Suara.com - Ketua Badan Anggaran (Banggar) DPR, MH Said Abdullah meyakini bahwa penerapan realokasi anggaran subsidi secara tepat sasaran bisa menekan dampak negatif dari peningkatan inflasi.
Menurut Said, parlemen berharap agar masyarakat juga mendukung rencana pengurangan beban subsidi energi melalui realokasi anggaran yang diarahkan untuk memenuhi kebutuhan masyarakat miskin.
Dia menyebutkan, nantinya anggaran tersebut bisa digunakan untuk memenuhi kebutuhan program Bantuan Langsung Tunai (BLT), bantuan upah tenaga kerja, bantuan sosial produktif UMKM, fasilitas kesehatan dan pendidikan.
"Artinya, subsidi dialihkan dari si kaya ke si miskin yang benar-benar membutuhkan," imbuhnya.
Baca Juga: Ketua Federal Reserve Pidato Soal Inflasi, Harga Emas Turun 1,22 Persen
Bahkan, ungkap Said, kebijakan realokasi subsidi energi tersebut diyakini bisa meredam dampak yang muncul akibat lonjakan inflasi. Dia mencontohkan, dana subsidi energi itu bisa untuk mendorong produksi UMKM dan anggaran itu juga dapat difokuskan untuk subsidi BBM bagi pelaku UMKM yang teknisnya diintegrasikan dengan program perlindungan sosial.
Said menyebutkan, seiring dengan kenaikan harga minyak dunia, pada tahun ini pemerintah telah menganggarkan subsidi energi mencapai Rp 502 triliun.
"Dana tersebut hanya habis digunakan untuk mensubsidi harga energi yang saat ini sebesar 80 persen subsidi LPG 3 kilogram yang dikonsumsi masyarakat mampu," ujar Ketua Banggar DPR.
Lebih lanjut dia mengatakan, kelompok masyarakat mampu juga mengonsumsi Pertalite, sehingga kuota yang tersedia tidak mampu memenuhi permintaan.
"Perkiraan pemerintah, pada Oktober 2022, stok Pertalite habis, jika menyimulasikan dengan tren konsumsi sekarang ini," ucap Said.
Baca Juga: Menko Airlangga Klaim Indonesia Berhasil Tangani Inflasi Dibanding Amerika
Dia menilai, sejauh ini subsidi solar juga tidak tepat sasaran, karena gap harga solar bersubsidi dan nonsubsidi sangat besar. Sehingga, kata Said, perubahan pola subsidi BBM dan LPG menjadi keniscayaan yang harus diubah oleh pemerintah.

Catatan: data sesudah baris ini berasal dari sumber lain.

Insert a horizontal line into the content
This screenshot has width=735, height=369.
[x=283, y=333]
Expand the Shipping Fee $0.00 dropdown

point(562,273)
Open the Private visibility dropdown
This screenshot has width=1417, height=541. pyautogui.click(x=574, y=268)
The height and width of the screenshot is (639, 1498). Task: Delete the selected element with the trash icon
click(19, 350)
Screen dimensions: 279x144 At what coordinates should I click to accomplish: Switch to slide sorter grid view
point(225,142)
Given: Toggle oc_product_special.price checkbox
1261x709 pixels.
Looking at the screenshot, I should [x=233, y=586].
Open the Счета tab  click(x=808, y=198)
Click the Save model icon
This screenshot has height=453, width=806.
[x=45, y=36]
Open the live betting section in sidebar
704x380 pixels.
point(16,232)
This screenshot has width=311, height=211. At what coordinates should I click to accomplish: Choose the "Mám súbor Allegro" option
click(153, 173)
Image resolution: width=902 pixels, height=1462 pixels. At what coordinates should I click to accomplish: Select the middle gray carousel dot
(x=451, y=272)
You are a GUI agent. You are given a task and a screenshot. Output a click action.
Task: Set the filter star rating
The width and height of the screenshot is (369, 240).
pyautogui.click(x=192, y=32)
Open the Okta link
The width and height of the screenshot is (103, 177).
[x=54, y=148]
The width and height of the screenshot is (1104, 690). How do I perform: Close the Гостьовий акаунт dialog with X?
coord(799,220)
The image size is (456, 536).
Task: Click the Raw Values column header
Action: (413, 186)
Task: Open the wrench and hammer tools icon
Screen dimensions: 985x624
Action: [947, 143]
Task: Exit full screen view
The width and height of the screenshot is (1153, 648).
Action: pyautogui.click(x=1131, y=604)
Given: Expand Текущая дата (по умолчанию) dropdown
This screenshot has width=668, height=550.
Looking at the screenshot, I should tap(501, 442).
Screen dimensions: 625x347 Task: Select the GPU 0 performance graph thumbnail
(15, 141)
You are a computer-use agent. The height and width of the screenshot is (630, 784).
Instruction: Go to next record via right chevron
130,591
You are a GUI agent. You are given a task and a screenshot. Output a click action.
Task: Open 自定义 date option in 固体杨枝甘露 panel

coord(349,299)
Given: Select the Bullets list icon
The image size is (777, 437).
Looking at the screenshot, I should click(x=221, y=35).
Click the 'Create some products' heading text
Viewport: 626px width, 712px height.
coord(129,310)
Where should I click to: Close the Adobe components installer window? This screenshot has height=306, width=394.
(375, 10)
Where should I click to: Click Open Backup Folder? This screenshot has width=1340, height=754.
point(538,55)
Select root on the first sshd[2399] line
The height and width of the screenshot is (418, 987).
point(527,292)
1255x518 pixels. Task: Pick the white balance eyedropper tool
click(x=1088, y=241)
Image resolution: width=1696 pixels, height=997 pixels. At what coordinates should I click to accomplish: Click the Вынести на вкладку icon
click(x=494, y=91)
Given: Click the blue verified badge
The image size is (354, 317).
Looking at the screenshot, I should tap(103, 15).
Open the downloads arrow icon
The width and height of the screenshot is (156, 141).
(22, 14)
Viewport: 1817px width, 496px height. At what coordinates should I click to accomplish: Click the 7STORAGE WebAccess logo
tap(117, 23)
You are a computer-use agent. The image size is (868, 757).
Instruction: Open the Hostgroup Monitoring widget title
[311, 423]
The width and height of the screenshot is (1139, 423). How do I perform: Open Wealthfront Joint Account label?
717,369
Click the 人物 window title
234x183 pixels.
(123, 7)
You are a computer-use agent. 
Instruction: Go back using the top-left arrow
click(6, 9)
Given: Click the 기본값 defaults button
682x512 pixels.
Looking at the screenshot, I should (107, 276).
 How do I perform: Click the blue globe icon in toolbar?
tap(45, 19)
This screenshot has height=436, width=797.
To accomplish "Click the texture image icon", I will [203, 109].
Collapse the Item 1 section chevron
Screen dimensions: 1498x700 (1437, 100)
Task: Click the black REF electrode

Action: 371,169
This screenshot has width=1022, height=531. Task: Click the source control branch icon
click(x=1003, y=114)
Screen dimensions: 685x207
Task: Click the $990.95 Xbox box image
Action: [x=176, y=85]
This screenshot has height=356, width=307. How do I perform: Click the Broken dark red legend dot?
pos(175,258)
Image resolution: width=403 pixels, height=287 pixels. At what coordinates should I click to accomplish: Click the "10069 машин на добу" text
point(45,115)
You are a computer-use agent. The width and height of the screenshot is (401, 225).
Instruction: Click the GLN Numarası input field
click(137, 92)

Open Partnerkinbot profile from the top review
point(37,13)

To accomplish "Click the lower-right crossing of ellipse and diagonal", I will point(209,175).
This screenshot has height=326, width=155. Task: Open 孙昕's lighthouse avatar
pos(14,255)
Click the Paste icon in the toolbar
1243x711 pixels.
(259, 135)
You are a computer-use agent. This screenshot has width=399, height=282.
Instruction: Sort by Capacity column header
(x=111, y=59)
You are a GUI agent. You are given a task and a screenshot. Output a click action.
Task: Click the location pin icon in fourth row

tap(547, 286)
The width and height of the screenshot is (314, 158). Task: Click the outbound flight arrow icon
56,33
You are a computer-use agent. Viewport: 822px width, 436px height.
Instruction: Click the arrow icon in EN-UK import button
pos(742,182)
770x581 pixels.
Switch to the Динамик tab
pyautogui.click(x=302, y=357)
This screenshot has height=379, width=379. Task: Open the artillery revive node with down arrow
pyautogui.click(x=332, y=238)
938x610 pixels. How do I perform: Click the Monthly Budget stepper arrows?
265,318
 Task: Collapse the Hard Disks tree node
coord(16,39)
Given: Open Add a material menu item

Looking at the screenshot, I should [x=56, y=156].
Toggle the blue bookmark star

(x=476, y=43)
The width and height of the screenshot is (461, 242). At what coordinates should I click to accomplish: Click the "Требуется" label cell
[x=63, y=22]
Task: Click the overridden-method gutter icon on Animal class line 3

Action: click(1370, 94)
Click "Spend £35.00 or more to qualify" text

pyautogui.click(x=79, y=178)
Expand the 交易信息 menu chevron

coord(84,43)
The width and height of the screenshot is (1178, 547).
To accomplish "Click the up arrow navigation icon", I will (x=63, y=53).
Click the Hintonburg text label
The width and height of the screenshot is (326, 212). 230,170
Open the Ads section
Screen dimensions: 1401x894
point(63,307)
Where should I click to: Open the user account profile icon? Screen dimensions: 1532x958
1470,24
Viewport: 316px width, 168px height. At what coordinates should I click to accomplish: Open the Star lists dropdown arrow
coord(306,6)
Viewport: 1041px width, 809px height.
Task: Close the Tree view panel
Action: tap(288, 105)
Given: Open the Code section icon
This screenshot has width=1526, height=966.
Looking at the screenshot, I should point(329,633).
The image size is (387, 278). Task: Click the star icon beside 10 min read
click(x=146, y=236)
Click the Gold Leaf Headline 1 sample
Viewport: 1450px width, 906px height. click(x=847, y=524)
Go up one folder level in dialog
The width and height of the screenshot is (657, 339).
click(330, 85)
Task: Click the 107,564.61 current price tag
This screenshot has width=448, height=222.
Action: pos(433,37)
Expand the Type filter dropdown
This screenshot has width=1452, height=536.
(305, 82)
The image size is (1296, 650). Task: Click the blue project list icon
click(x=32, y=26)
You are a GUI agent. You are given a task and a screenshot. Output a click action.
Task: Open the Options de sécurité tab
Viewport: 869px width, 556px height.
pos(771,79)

"Dana subsidi energi yang besar, idealnya dapat digunakan untuk pembangunan di berbagai sektor untuk memenuhi kebutuhan masyarakat kelas bawah dan kegiatan yang produktif, misalnya pendidikan, kesehatan, infrastruktur energi dan lain-lain," tutur Said.
Said memaparkan, besaran anggaran subsidi BBM bisa digunakan untuk membangun ruas tol baru sepanjang 3.501 kilometer dengan perkiraan investasi Rp142,8 miliar per km. Sedangkan, untuk pembangunan Sekolah Dasar (SD) bisa sebanyak 227.886 unit yang diperkirakan nilainya Rp2,19 miliar per unit.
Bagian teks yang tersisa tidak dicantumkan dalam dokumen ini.